* YOUR TASK *
Print exactly the line that contains "The width and height of the screenshot is (978, 550)." along with every line beneath it to the end of the records below, and omit pictures.
Top of SUPPLIED MATERIAL
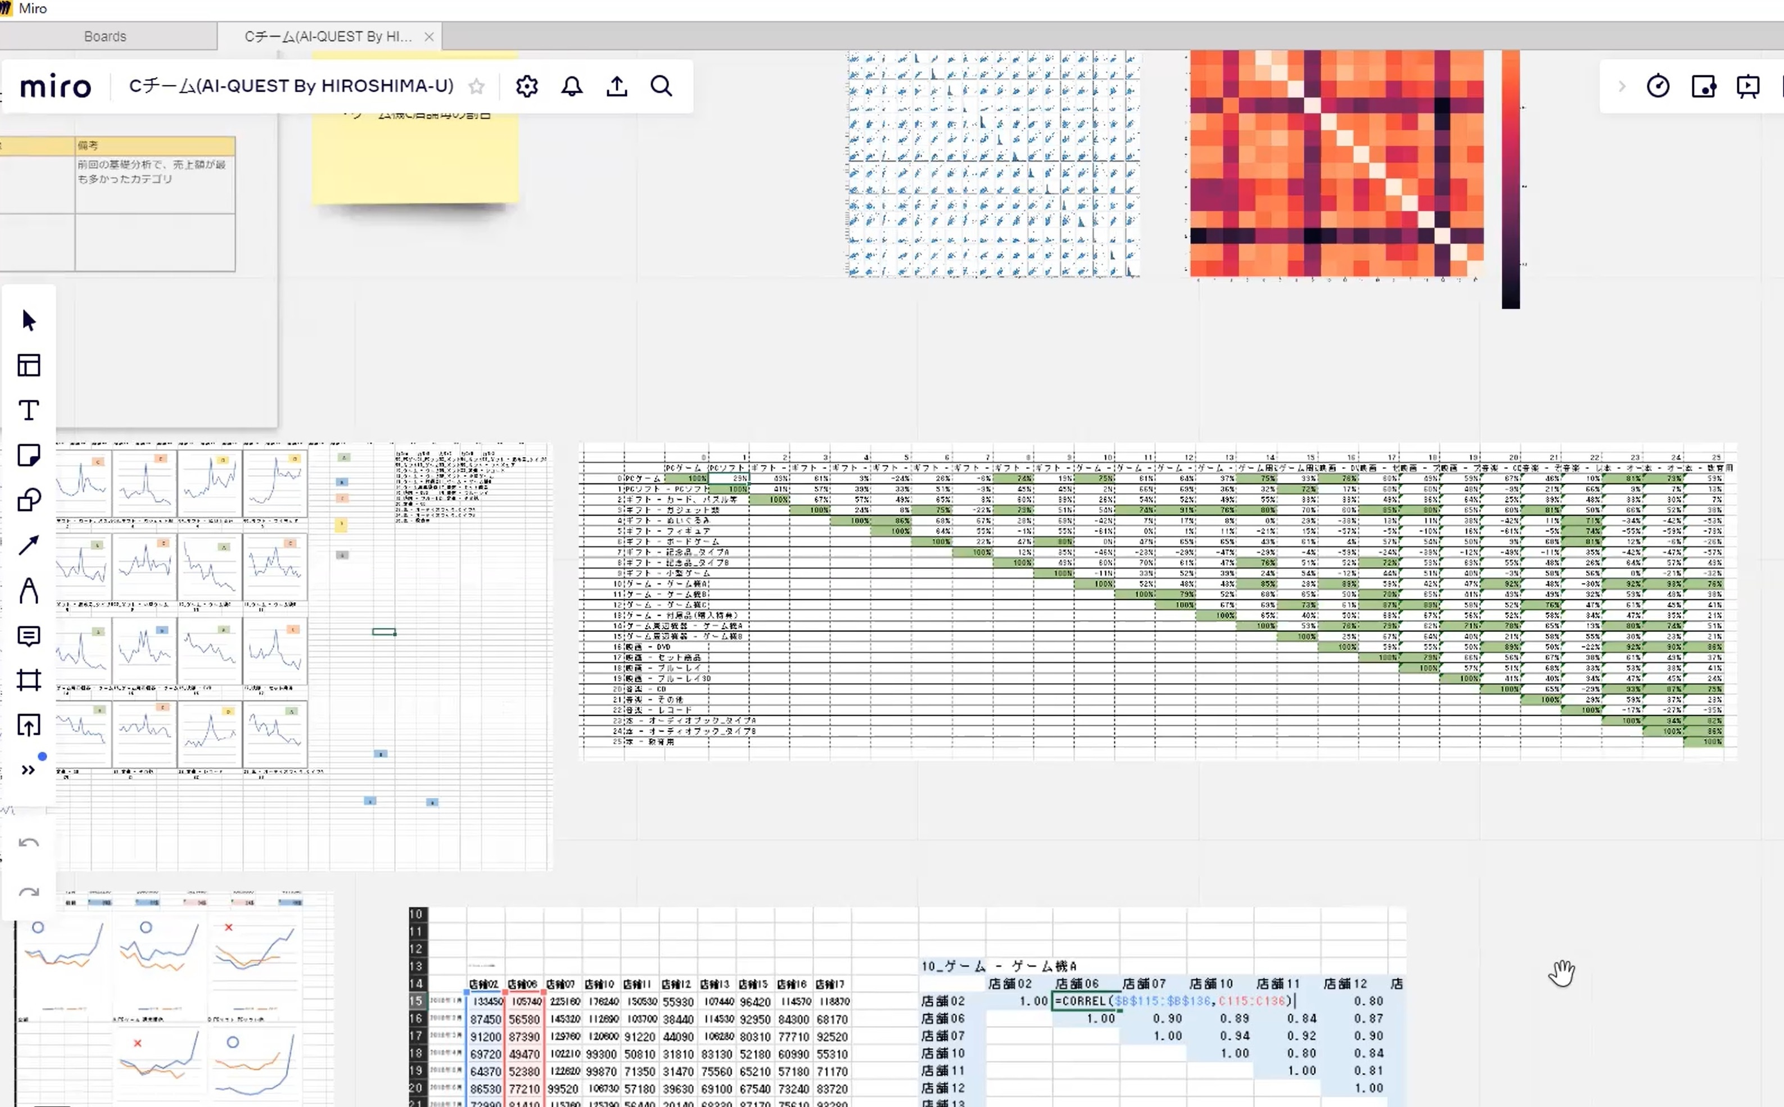The height and width of the screenshot is (1107, 1784).
Task: Expand the collapsed right toolbar chevron
Action: (1621, 86)
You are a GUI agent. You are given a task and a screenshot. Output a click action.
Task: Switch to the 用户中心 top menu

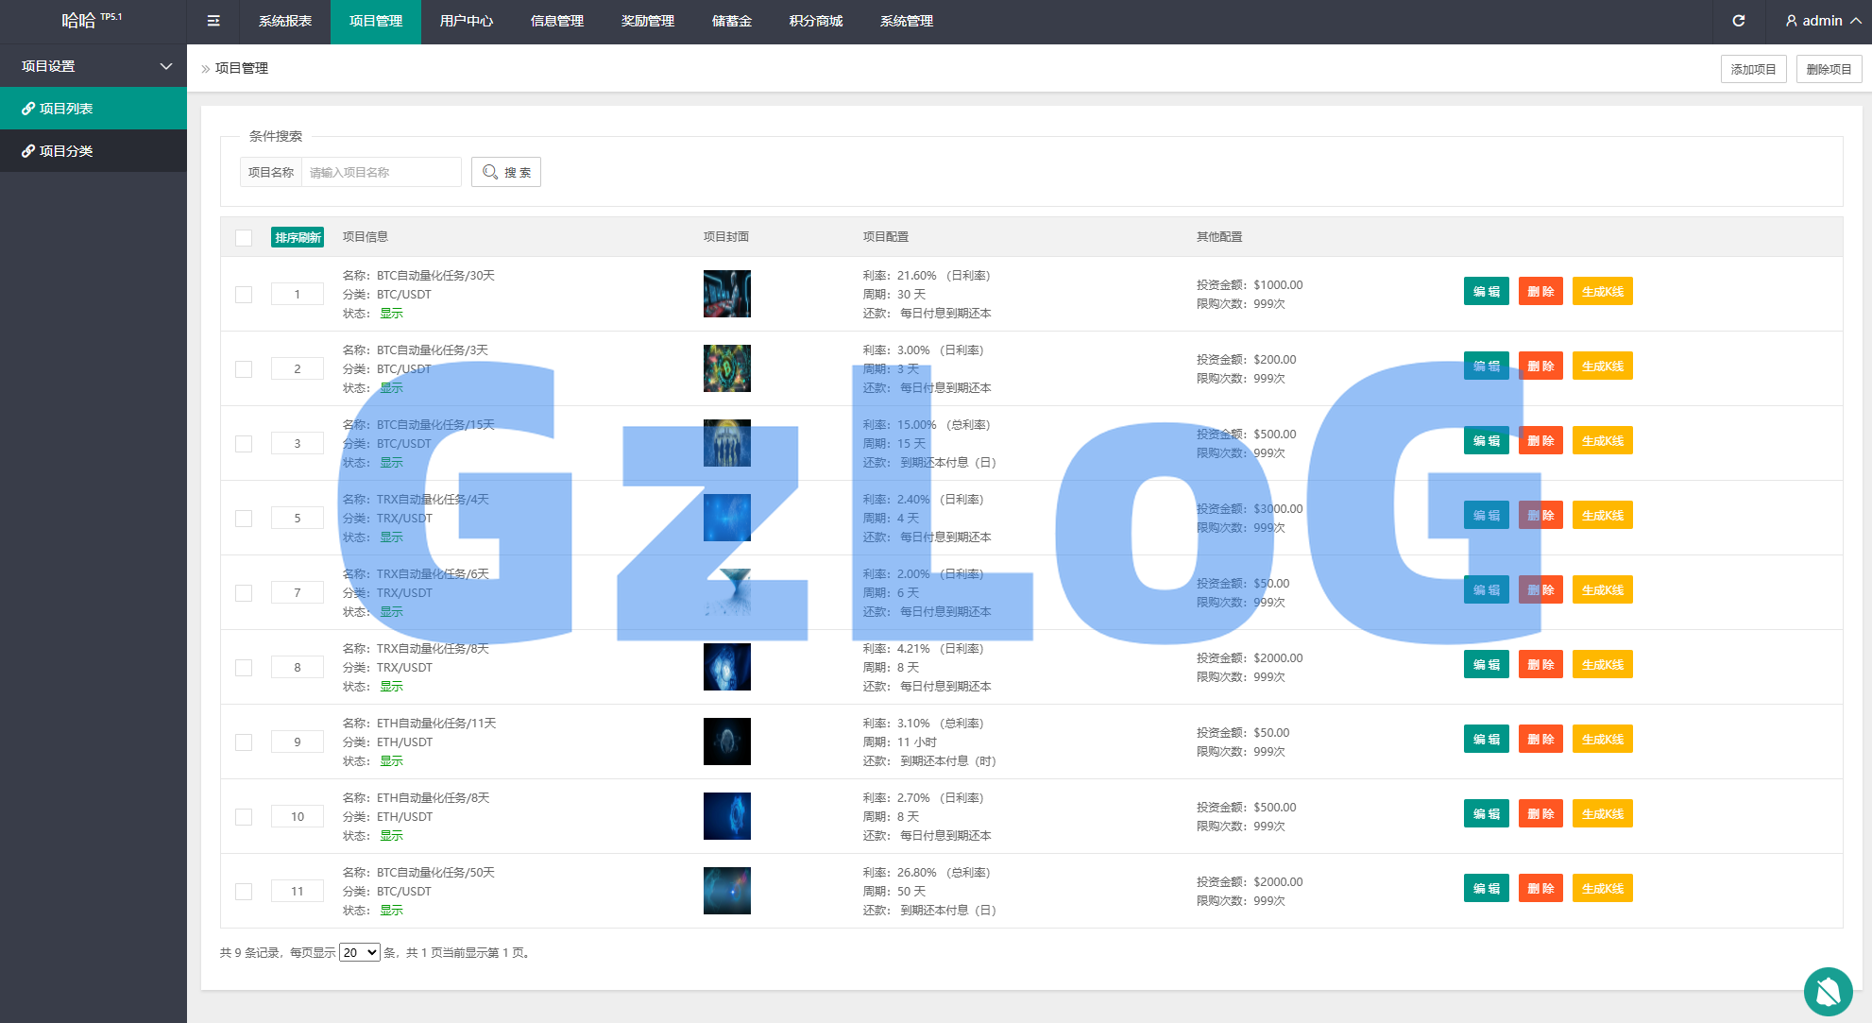[466, 21]
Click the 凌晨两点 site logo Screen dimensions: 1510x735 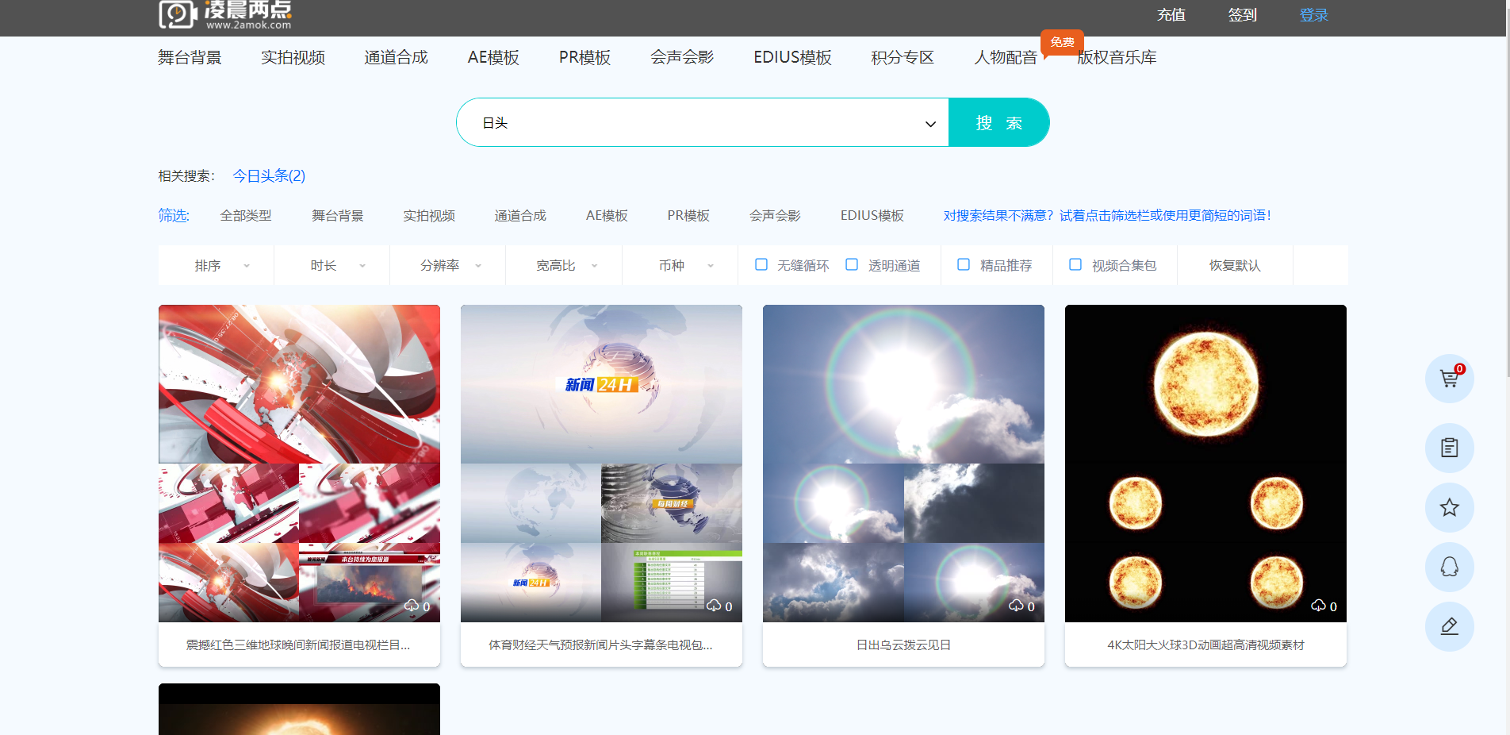tap(224, 15)
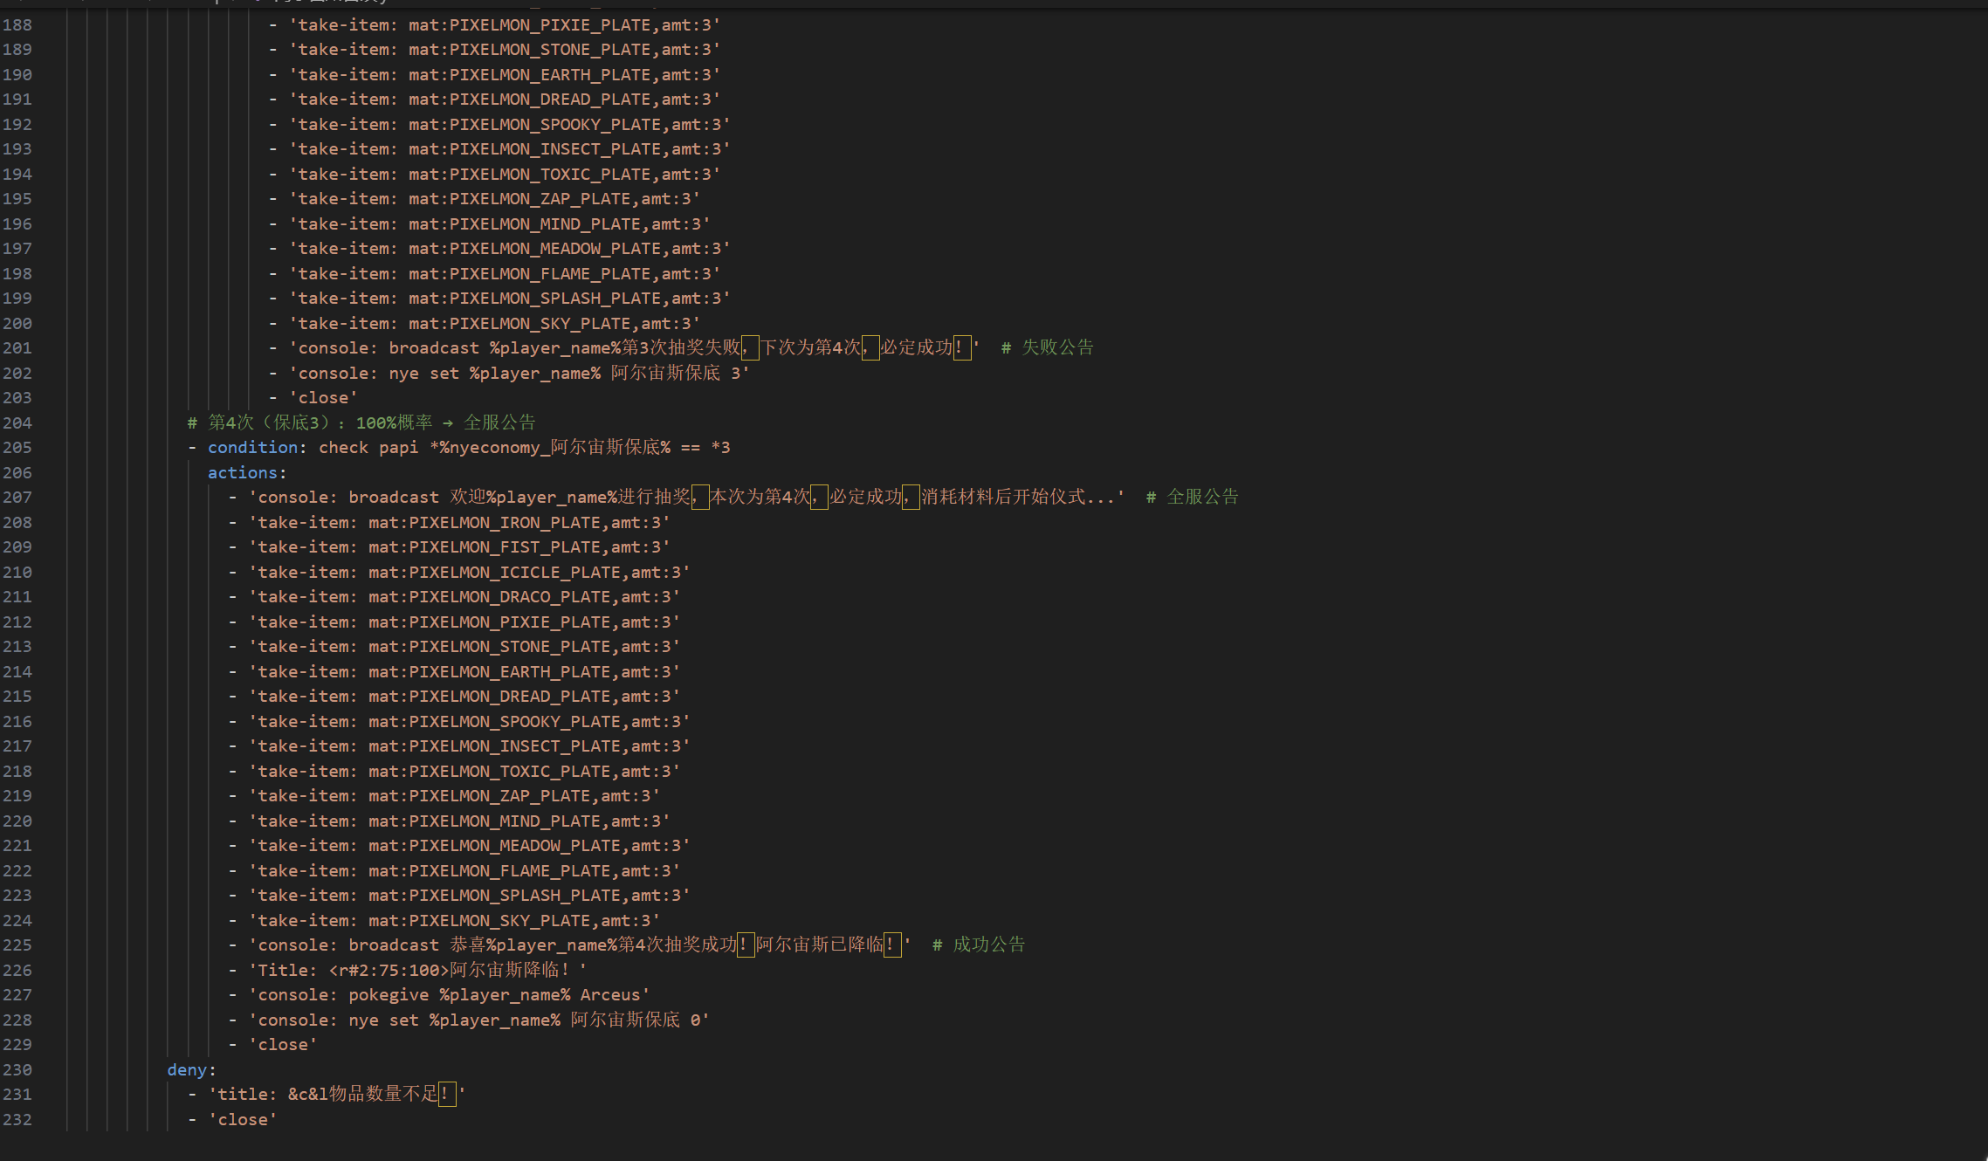The width and height of the screenshot is (1988, 1161).
Task: Click the '# 全服公告' comment on line 207
Action: 1193,498
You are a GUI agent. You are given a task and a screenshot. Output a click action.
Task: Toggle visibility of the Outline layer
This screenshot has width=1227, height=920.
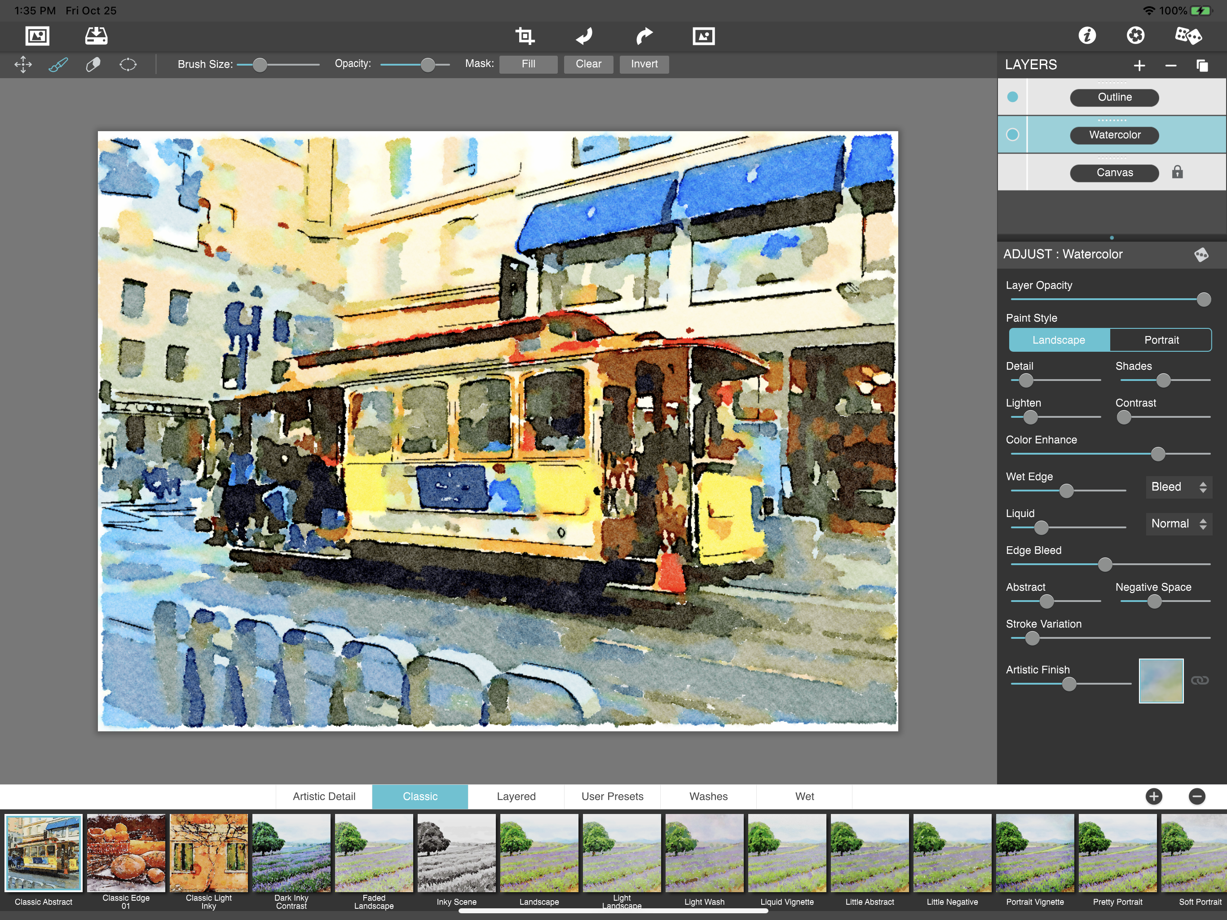pos(1012,97)
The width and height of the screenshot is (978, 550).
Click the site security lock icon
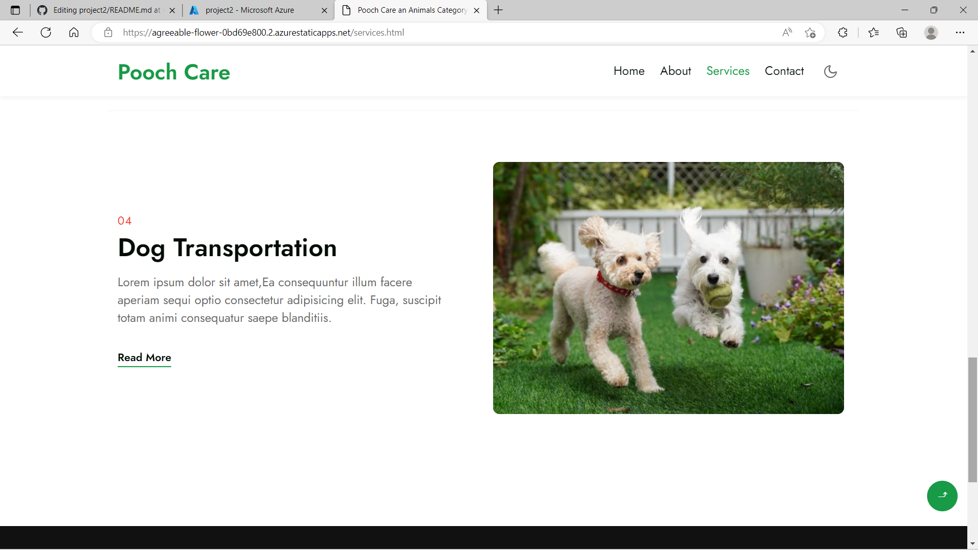point(108,32)
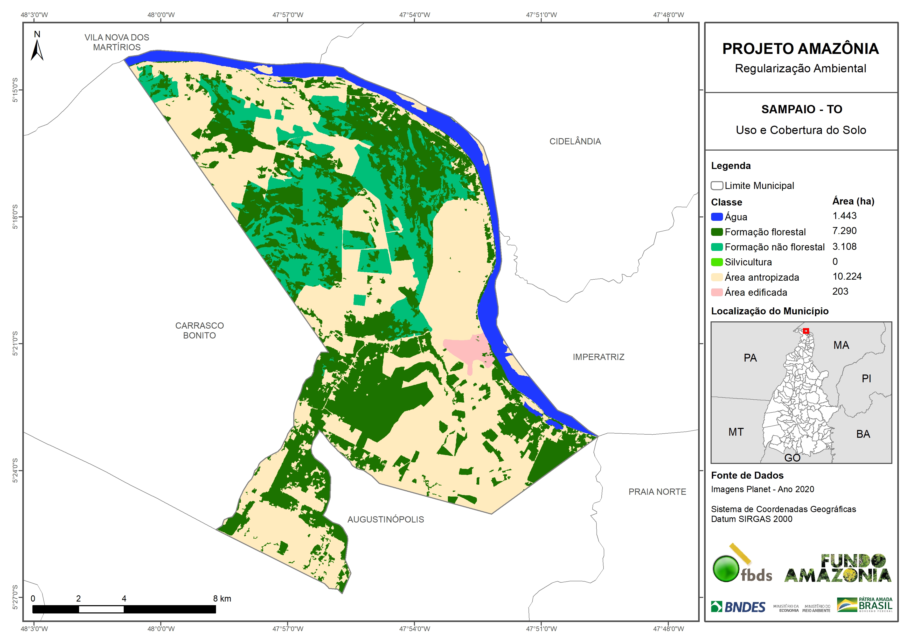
Bottom of SUPPLIED MATERIAL
* ANSWER SPACE *
The width and height of the screenshot is (978, 550).
Click the site security lock icon
point(108,32)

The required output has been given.